Rift Zones. The Baikal rift zone is a ~2000 km long rift system that extends from the Stanovoy Mountains through Lake Hövsgöl and encompasses most of the eastern edge of the Amurian-Eurasian plate boundary (Fig. 10). The rift is ringed by the Siberian craton to the north and Sayan-Baikal fold belt in the southeast (Fig. 10; Zhao et al., 2006; Yang et al., 2018). Normal faults and half-grabens that developed in the Late Cenozoic dominate the rift system and are parallel to the rift axis (Fig. 10; Zorin et al., 2003; Zhao et al., 2006). Lake Baikal, for which the rift is named, has been filled with water for ~8.4 ma, and is the deepest lake in the world (Ivanov and Demonterova, 2009).

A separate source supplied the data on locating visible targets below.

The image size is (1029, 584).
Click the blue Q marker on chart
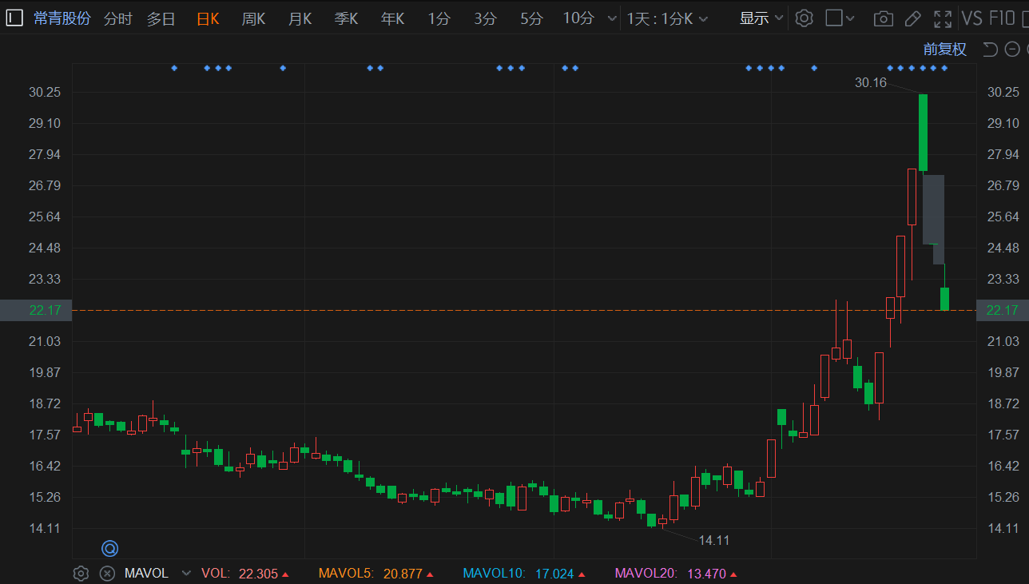click(x=109, y=548)
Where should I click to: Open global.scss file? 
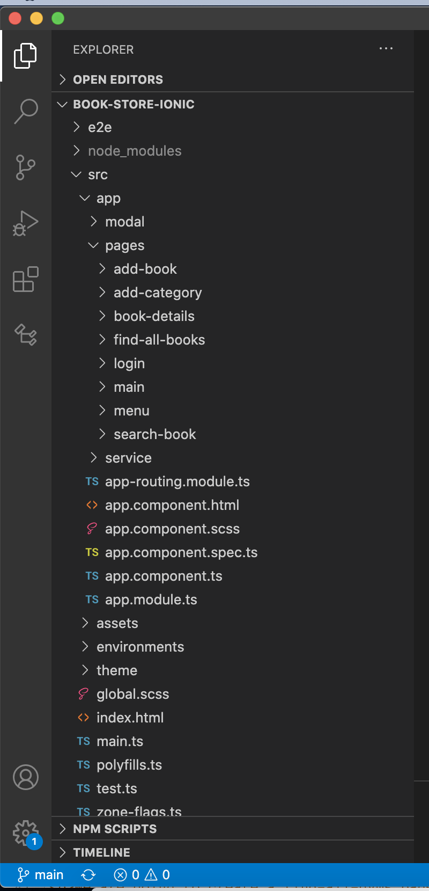tap(132, 694)
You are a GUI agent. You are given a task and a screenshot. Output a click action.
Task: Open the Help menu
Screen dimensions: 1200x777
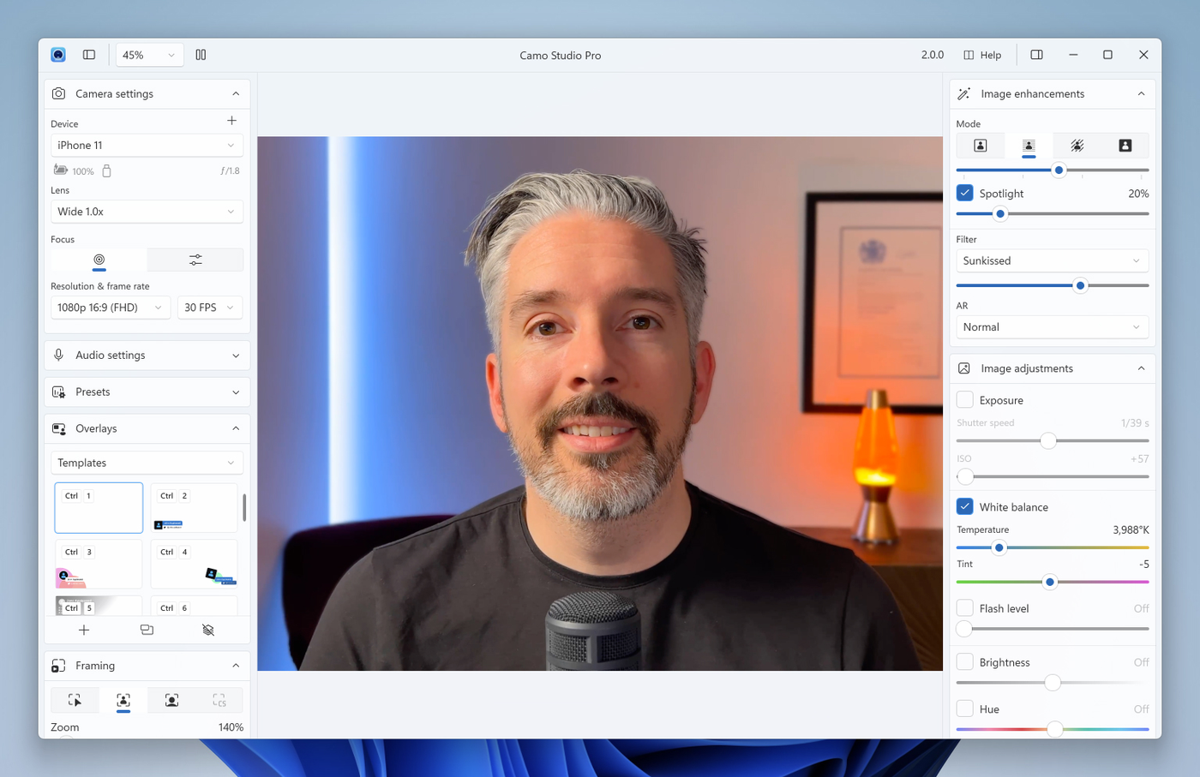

Origins. The origin of the Baikal rift dates back to the Eocene-Oligocene (Tapponnier and Molnar, 1979; Zonenshain and Savostin, 1981; Ivanov and Demonterova, 2009). However, the exact reason for the rifting remains contentious. While Arzhannikova et al. (2018), Zonenshain and Savostin (1981), and many others assert that deformation radiating outward from the Indo-Eurasian collision initiated rifting, Zorin et al. (2003), Zhao et al. (2006), and others argue that rifting in this region began due to an upwelling of the upper mantle.
Earthquakes. The Baikal rift zone is seismically active with 13 earthquakes over Mw 6.5 in the past 280 years (Zhao et al., 2006). There is little magmatism in the rift basin (Zorin et al., 2003; Yang et al., 2018), and volcanism that does occur is offset from the rift axis. Rather, volcanism is concentrated on Tuva-Mongolia massif and on the Amurian plate. Rift-related volcanism took place through in the Miocene-Oligocene and intensified into the Quarternary during a period of rift development and increased rates of rifting (Zorin et al., 2003; Arzhannikova et al., 2018).

Biodiversity. Lake Baikal and Lake Hövsgöl are ultra-oligotrophic, very clear with few nutrients. Oligotrophic lakes tend to have low diversity due to the low concentrations of nutrients at the base of the food web. However, the deep, ancient, tectonically active nature of these lakes gives rise to complex lake structure or morphometry that supports diverse communities of invertebrates, microbes, and fish, particularly in Lake Baikal. Ancient rift lakes are fascinating in their origins and in their characteristic biodiversity and will be an ongoing feature of Tethysphere.
Further Reading.
Arzhannikova, A., Arzhannikov, S., Braucher, R., Jolivet, M., Aumaître, G., Bourles, D., and Keddadouche, K., 2018, Morphotectonic analysis and 10 Be dating of the Kyngarga river terraces (southwestern flank of the Baikal rift system, South Siberia): Geomorphology, p. 94-105.
Ivanov, A.V., and Demonterova, E.I., 2009, Tectonics of the Baikal rift deduced from volcanism and sedimentation: a review oriented to the Baikal and Hövsgöl Lake systems: Biosilica in Evolution, Morphogenesis, and Nanobiotechnology, p. 27-54.
Tapponnier, P., and Molnar, P., 1979, Active faulting and Cenozoic tectonics of the Tien Shan, Mongolia, and Baykal regions: Journal of Geophysical Research: Solid Earth, no. B7, p. 3425-3459.
Yang, H., Chemia, Z., Artemieva, I. M., and Thybo, H., 2018, Control on off-rift magmatism: A case study of the Baikal Rift Zone: Earth and Planetary Science Letters, p. 501-509.
Zhao, D., Lei, J., Inoue, T., Yamada, A., and Gao, S. S., 2006, Deep structure and origin of the Baikal rift zone. Earth and Planetary Science Letters, no. 3-4, p. 681-691.
Zonenshain, L. P., and Savostin, L. A., 1981, Geodynamics of the Baikal rift zone and plate tectonics of Asia. Tectonophysics, no. 1-2, p. 1-45.
Zorin, Y. A., Turutanov, E. K., Mordvinova, V. V., Kozhevnikov, V. M., Yanovskaya, T. B., and Treussov, A. V., 2003, The Baikal rift zone: the effect of mantle plumes on older structure: Tectonophysics, no. 1-4, p. 153-173.